Transcribe each of the items below word for word, omitting the pictures from your answer.

(Click-target data)
┏━━
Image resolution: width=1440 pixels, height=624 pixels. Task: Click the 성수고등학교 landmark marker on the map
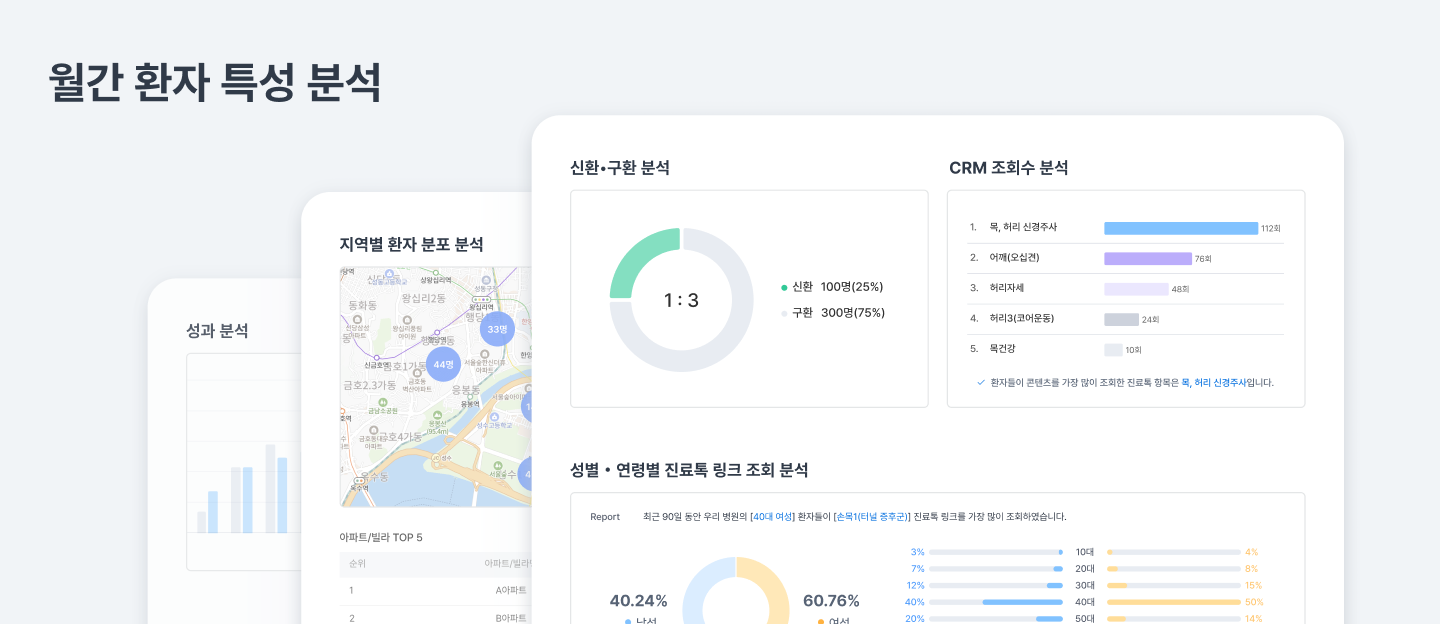point(495,418)
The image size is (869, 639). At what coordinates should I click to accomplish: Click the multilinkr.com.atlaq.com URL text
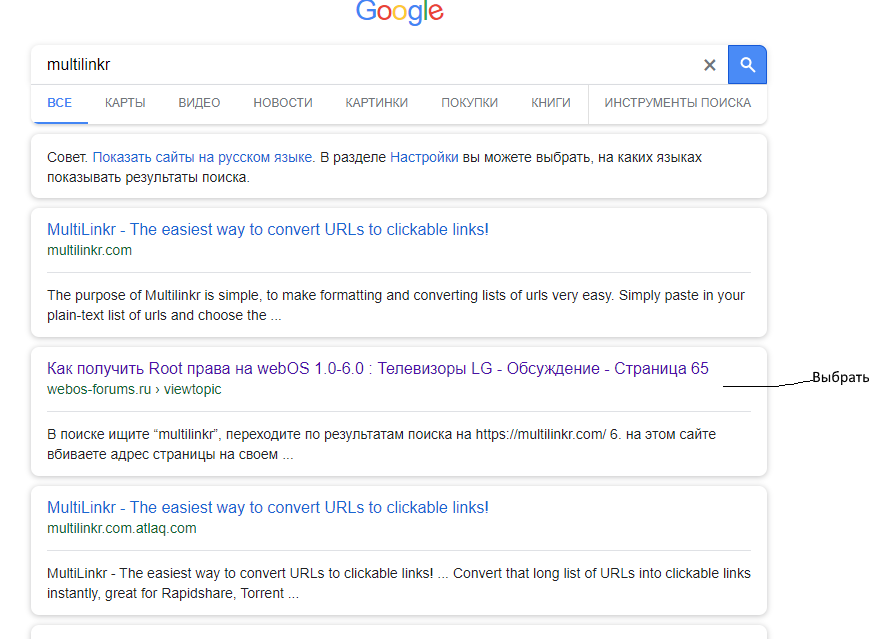point(122,528)
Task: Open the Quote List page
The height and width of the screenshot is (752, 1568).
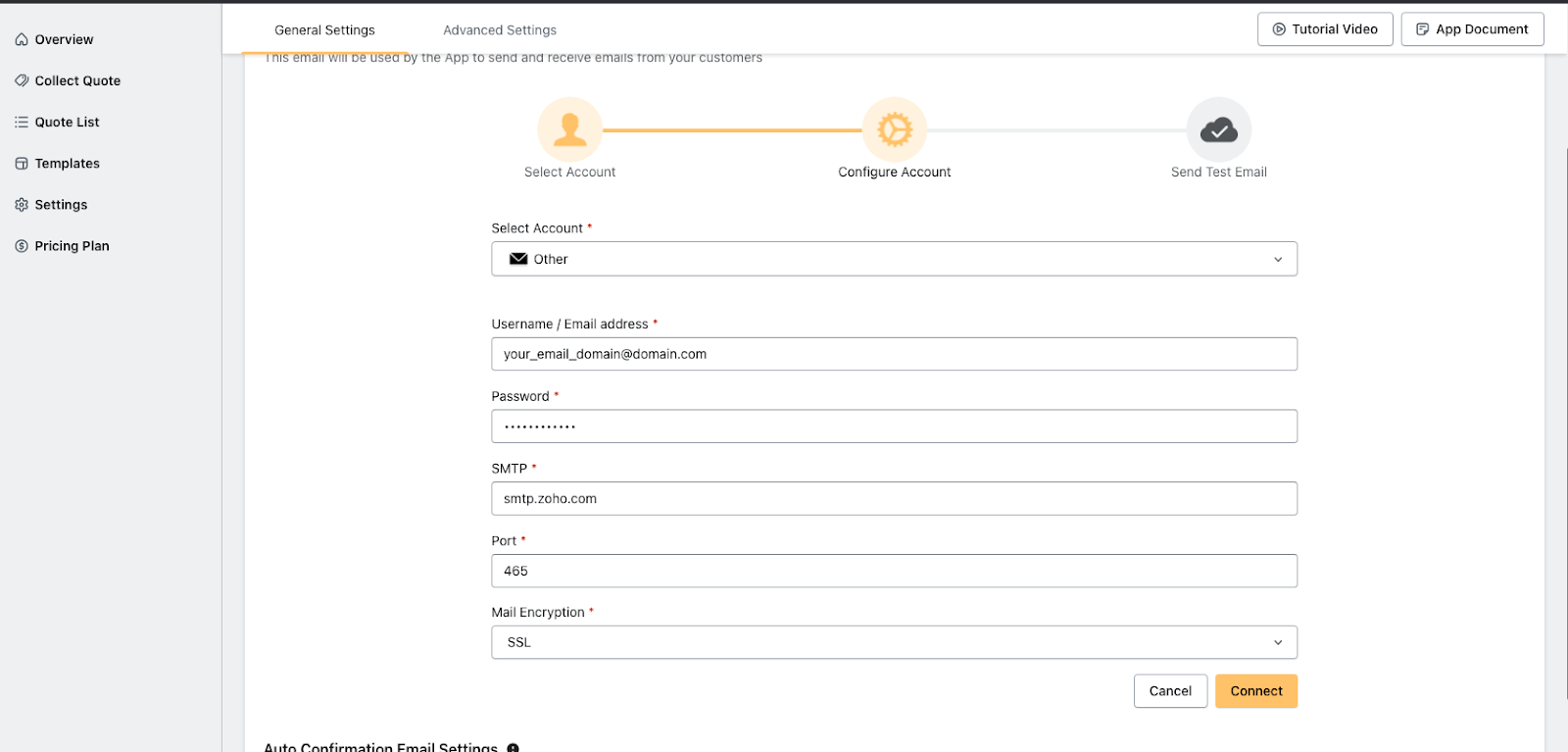Action: 67,122
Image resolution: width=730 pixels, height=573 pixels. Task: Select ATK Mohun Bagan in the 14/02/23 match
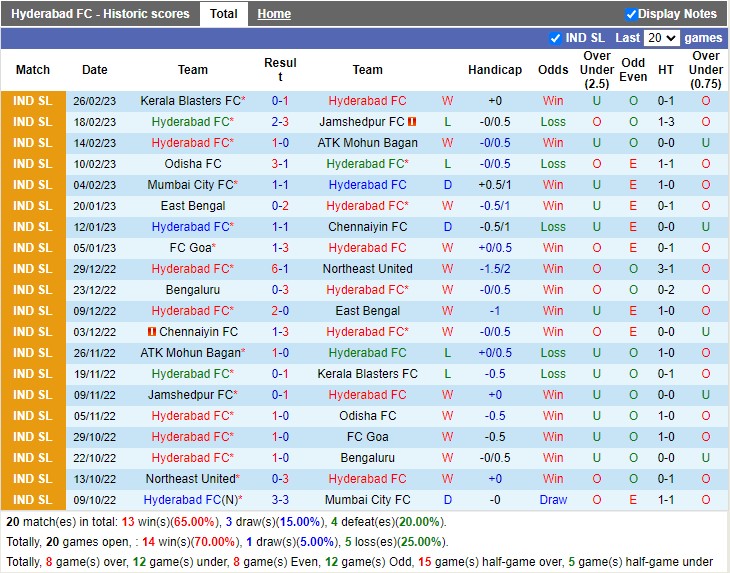367,143

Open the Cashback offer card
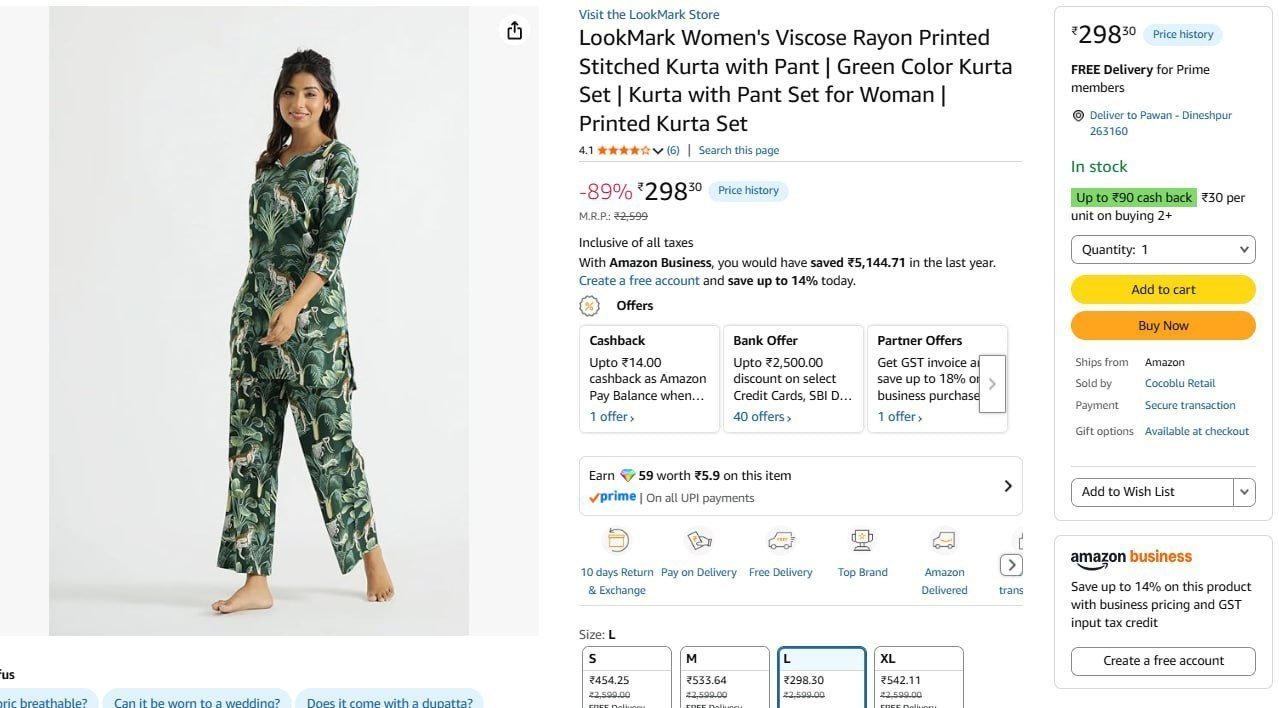649,379
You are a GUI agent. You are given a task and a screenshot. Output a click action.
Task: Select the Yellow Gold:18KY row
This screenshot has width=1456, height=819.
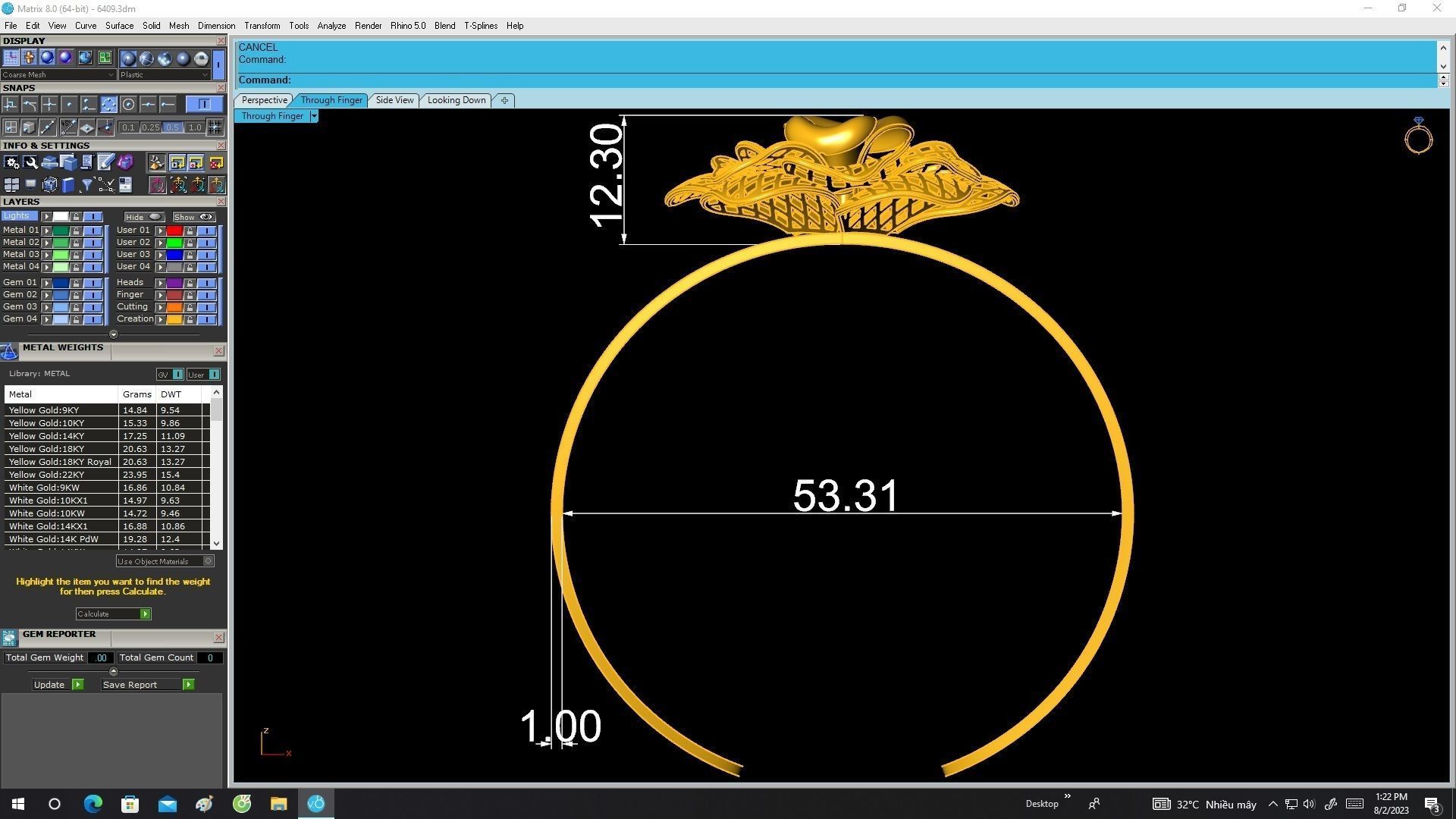47,449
┗━━
▶ Answer to the exercise:
Image resolution: width=1440 pixels, height=624 pixels. Task: Click the 성수고등학교 landmark marker on the map
point(495,418)
The image size is (869, 639). At what coordinates should I click to accomplish: Click the multilinkr.com.atlaq.com URL text
point(122,528)
Task: Open the Quote List page
The height and width of the screenshot is (752, 1568).
Action: 67,122
Image resolution: width=730 pixels, height=573 pixels. Task: Select ATK Mohun Bagan in the 14/02/23 match
367,143

Open the Cashback offer card
649,379
You are a GUI agent. You are given a task and a screenshot. Output a click action.
Task: Select the Yellow Gold:18KY row
This screenshot has width=1456, height=819.
47,449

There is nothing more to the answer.